Eu Lisbon Agreement

Before the opening of the IGC, the Polish government expressed a desire to renegotiate the June agreement, particularly on the voting system, but gave in under political pressure from most other Member States because it did not want to be seen as the only troublemaker in the negotiations. [21] The Lisbon Treaty (originally known as the Reform Treaty) is an international agreement that amends the two treaties that form the constitutional basis of the European Union (EU). The Lisbon Treaty was signed by member states on 13 December 2007 and came into force on 1 December 2009. [2] It amends the Maastricht Treaty (1992), called the Treaty on the European Union (2007) or kills it in an updated form, and the Treaty of Rome (1957), which is called, in an updated form, the Treaty on the Functioning of the European Union (2007) or the Treaty on the TFUE. [3] In addition, the protocols attached to the treaty and the Treaty establishing the European Atomic Energy Community (EURATOM) are being amended. A treaty is a binding agreement between EU member states. It sets out the EU`s objectives, the rules for EU institutions, how decisions are taken and the relationship between the EU and its member states. The need to review the EU`s constitutional framework, particularly in view of the accession of ten new Member States in 2004, was underlined in a declaration annexed to the Treaty of Nice in 2001. The Nice agreements had paved the way for a further enlargement of the Union through a reform of voting procedures.

In the December 2001 Laeken Declaration, the EU pledged to improve democracy, transparency and efficiency and defined the process that could constitute a constitution to achieve these goals.

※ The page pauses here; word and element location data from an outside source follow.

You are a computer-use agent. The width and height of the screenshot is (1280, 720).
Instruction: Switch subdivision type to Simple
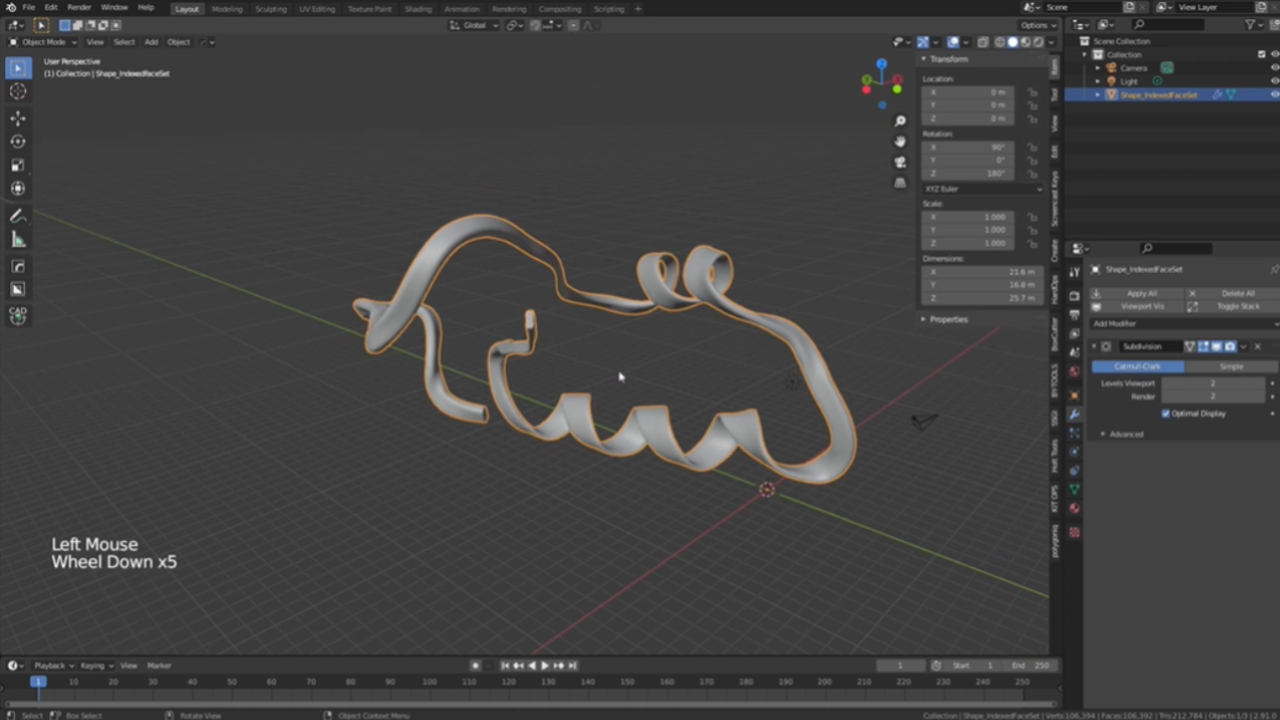pyautogui.click(x=1232, y=366)

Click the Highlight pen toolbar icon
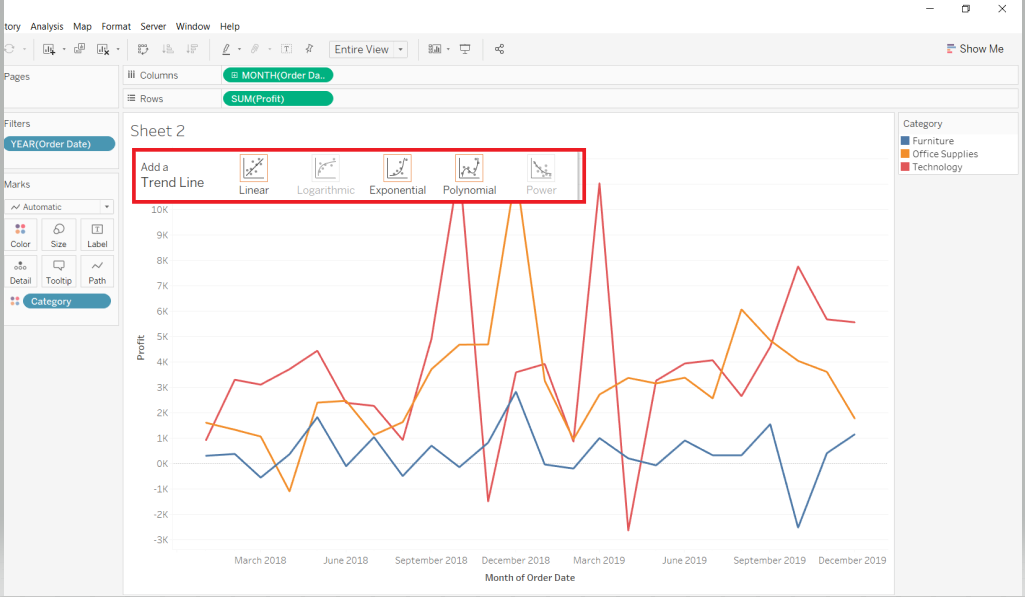point(226,49)

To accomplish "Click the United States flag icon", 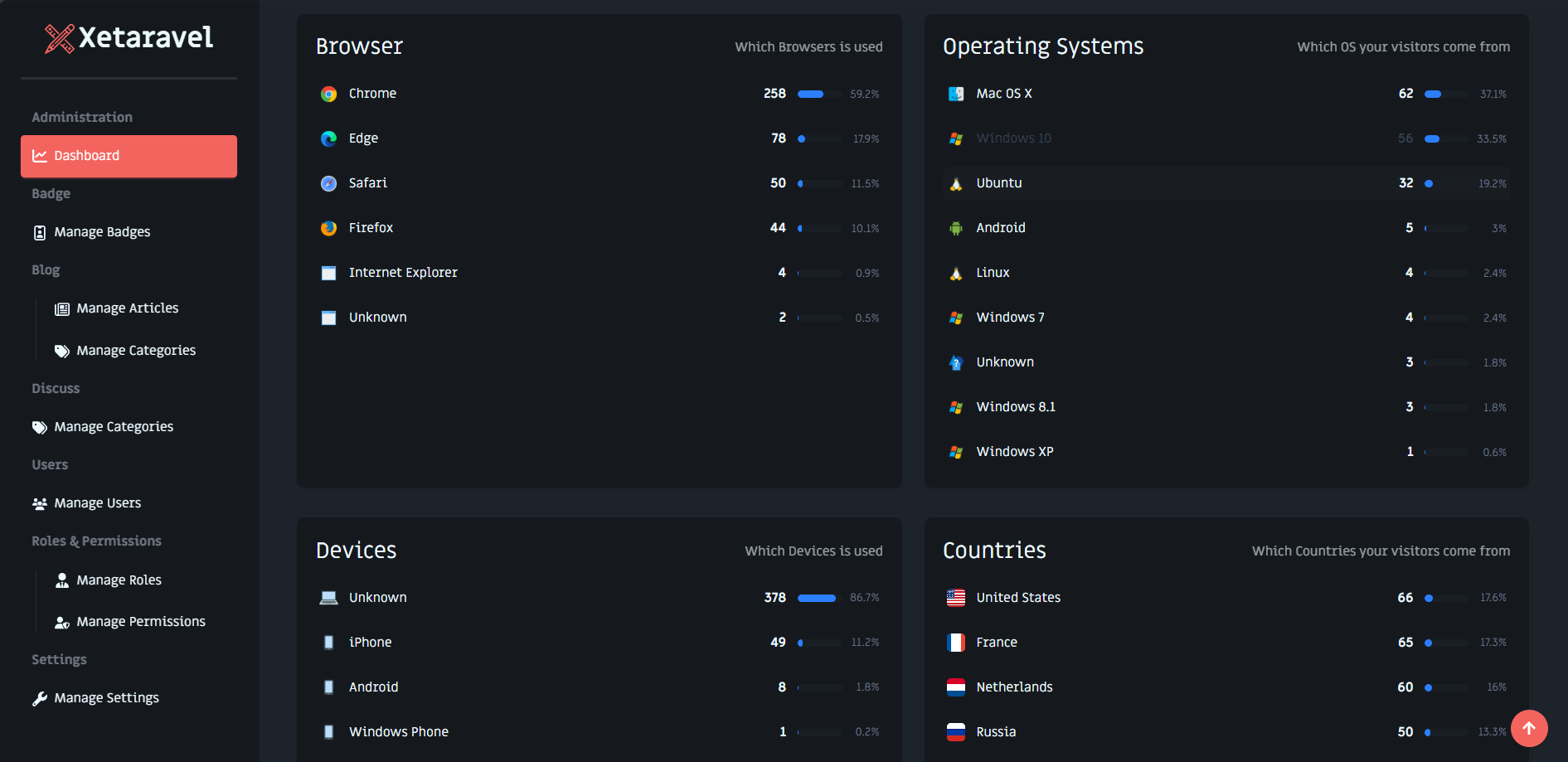I will tap(955, 597).
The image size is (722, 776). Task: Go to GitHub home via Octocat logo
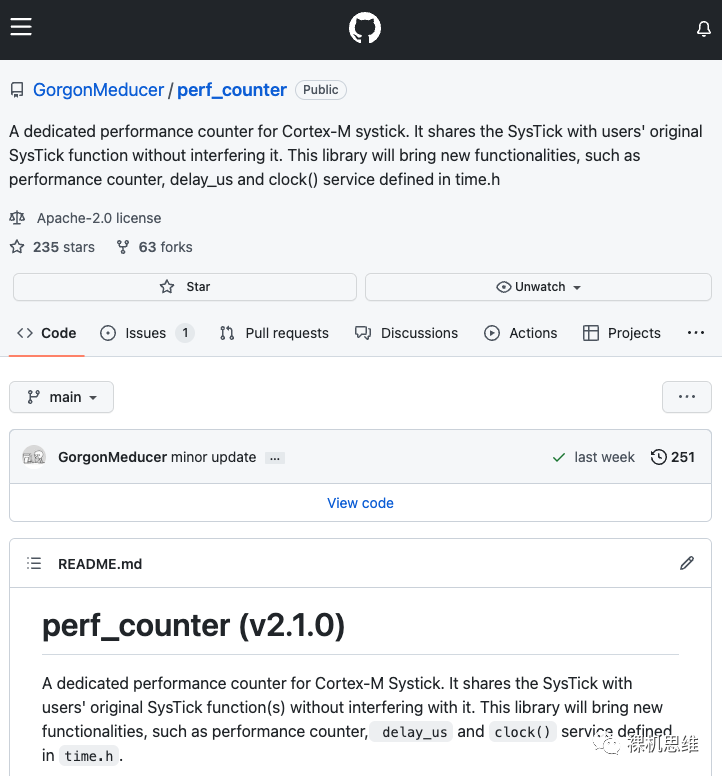(x=365, y=28)
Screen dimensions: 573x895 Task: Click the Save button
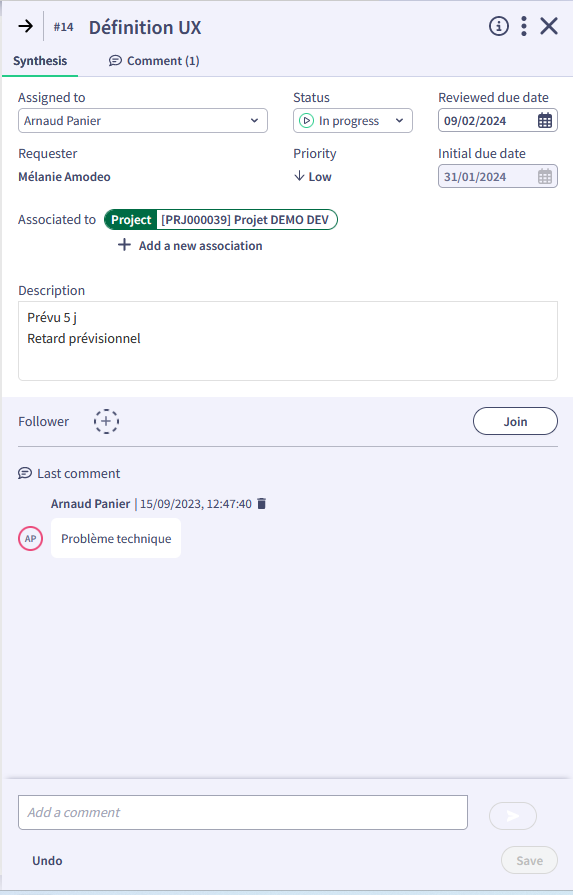click(x=529, y=861)
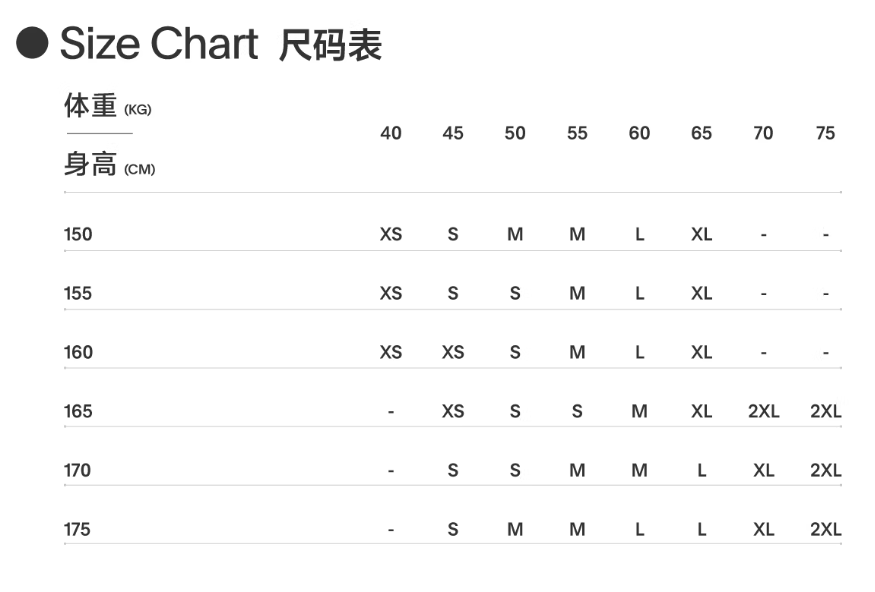875x592 pixels.
Task: Pick 2XL cell for 165 cm, 70 kg
Action: click(763, 412)
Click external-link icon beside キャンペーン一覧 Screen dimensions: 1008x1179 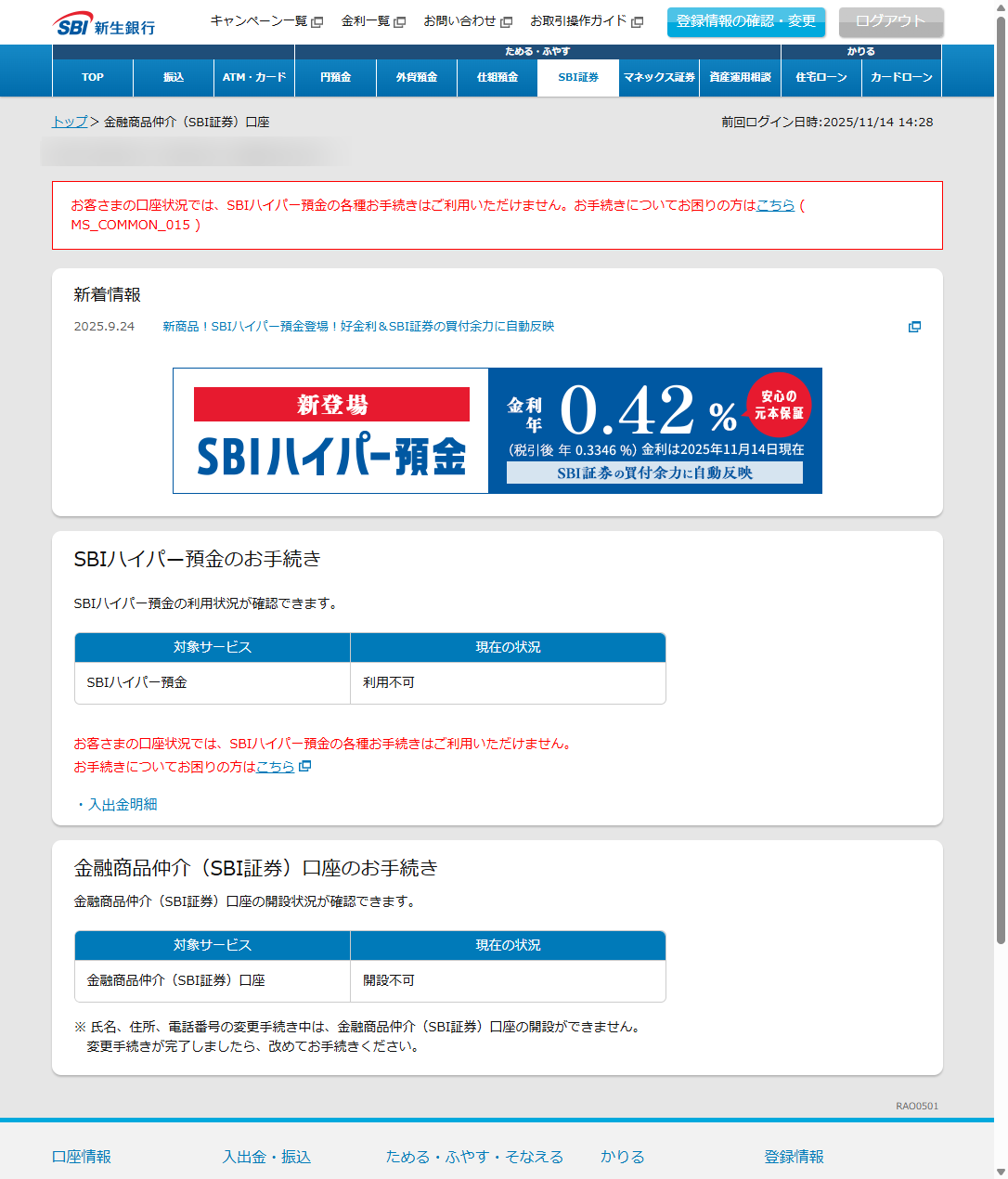317,22
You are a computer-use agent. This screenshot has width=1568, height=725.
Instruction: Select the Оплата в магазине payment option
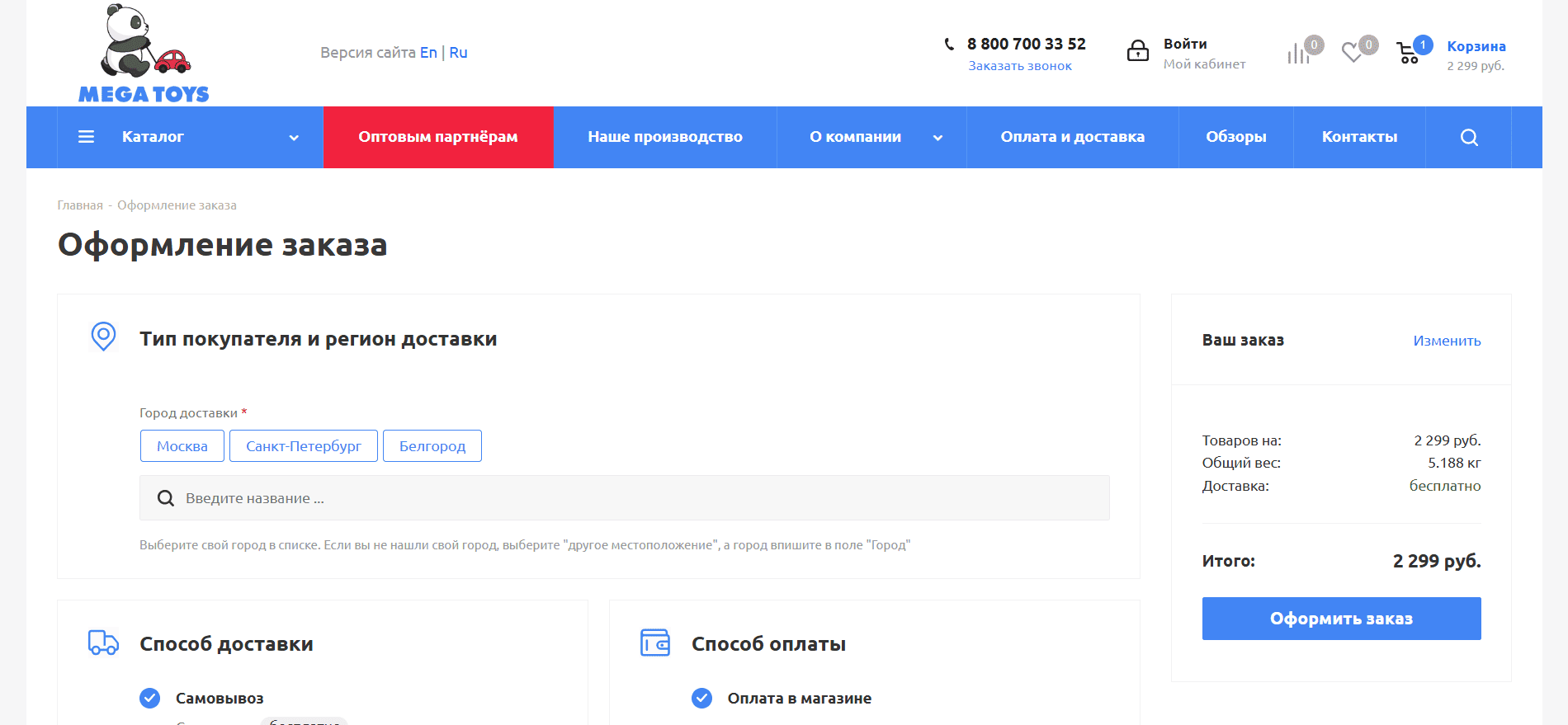tap(701, 698)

Created under the presidency of former French President Valéry Giscard d`Estaing, the European Convention was tasked with providing as comprehensive advice as possible throughout Europe in order to draft a first draft constitution. The final text of the constitutional proposal was adopted at the summit on 18-19 June 2004, under the Irish Presidency. The President of the European Council is appointed by qualified majority of the European Council for a two-and-a-half-year term. A president may be re-elected once again and removed under the same voting procedure.